Za karę zamykał dzieci w garażu
Wczoraj przed 22.00 anonimowy świadek powiadomił otwockich policjantów o tym, że 8-letnie dziecko zostało zamknięte w nieogrzewanym i nieoświetlonym garażu. Jak się okazało, to jedna z kar, które stosował ojciec wobec czwórki swoich dzieci. 57-letni mężczyzna został zatrzymany. W mieszkaniu zabezpieczono broń i amunicję.
Było przed 22.00, gdy oficer dyżurny otwockiej komendy został poinformowany, że w jednym z blaszanych garaży na terenie Otwocka, jest zamknięte dziecko. Funkcjonariusze, przewodnicy psów tropiących, natychmiast znaleźli się we wskazanym miejscu. Zapłakane i zmarznięte dziecko w tym czasie zostało już uwolnione przez osobę, która dowiedziała się o tym przez telefon.
Policjanci ustalili, że przed zamknięciem jedno z dzieci wiedząc, że ojciec wobec najstarszego dziecka za chwilę zastosuje karę zamknięcia w garażu, wcisnęło mu do kieszeni ubrania telefon komórkowy.
W mieszkaniu 57-letniego ojca, policjanci stwierdzili, że zamykanie w garażu to tylko jedna z kar z jego listy, które stosował wobec dzieci. W specjalnym zeszycie zapisywał on dzieciom punkty dodatnie i ujemne, za które stosował system kar. Interweniujących policjantów poinformował, że nikt nie będzie się wtrącał w system kar, który stosuje wobec dzieci za niewykonywanie poleceń, bo są to jego własne metody wychowawcze.

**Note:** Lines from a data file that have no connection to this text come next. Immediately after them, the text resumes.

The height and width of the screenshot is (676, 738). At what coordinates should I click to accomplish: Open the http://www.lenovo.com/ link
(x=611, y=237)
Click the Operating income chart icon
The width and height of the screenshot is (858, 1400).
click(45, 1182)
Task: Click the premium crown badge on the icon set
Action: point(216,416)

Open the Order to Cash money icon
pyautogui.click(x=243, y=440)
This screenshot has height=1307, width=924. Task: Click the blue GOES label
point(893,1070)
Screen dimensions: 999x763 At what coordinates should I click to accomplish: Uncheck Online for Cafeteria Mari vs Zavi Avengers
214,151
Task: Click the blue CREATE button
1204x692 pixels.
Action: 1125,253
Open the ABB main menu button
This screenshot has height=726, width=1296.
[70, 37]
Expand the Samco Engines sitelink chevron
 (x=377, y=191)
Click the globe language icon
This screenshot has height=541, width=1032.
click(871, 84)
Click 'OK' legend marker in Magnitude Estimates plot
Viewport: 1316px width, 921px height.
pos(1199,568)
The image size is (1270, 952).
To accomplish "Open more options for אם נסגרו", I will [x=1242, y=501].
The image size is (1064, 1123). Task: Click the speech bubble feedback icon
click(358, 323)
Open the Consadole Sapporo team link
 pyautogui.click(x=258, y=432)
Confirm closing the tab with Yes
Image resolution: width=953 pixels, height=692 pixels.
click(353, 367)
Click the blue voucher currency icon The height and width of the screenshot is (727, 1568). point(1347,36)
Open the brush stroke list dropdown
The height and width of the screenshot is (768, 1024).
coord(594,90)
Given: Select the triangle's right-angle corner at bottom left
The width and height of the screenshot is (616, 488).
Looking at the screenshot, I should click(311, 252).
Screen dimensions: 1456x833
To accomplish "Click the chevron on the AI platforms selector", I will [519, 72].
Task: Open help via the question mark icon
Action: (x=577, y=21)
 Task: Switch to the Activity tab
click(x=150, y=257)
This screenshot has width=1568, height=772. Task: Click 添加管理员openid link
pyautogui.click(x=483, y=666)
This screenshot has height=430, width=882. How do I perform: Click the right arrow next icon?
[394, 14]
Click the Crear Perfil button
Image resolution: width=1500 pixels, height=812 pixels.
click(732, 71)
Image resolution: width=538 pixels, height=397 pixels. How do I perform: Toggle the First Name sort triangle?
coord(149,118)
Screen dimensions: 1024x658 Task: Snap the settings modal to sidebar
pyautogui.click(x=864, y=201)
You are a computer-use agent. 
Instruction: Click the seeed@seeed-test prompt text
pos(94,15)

Wobec tego, że w mieszkaniu znajdowała się czwórka małych dzieci w wieku od 3 do 8 lat, a podczas interwencji policjanci ujawnili broń oraz ostrą amunicję, która znajdowała się pod jednym z łóżek, 57-latek został zatrzymany. Dzieci zostały przekazane pod opiekę mieszkającej w pobliżu rodziny, natomiast mężczyzna trafił do otwockiego aresztu. U mężczyzny w mieszkaniu funkcjonariusze zabezpieczyli łącznie 6 sztuk broni, w tym 2 pistolety oraz ponad 3000 sztuk amunicji.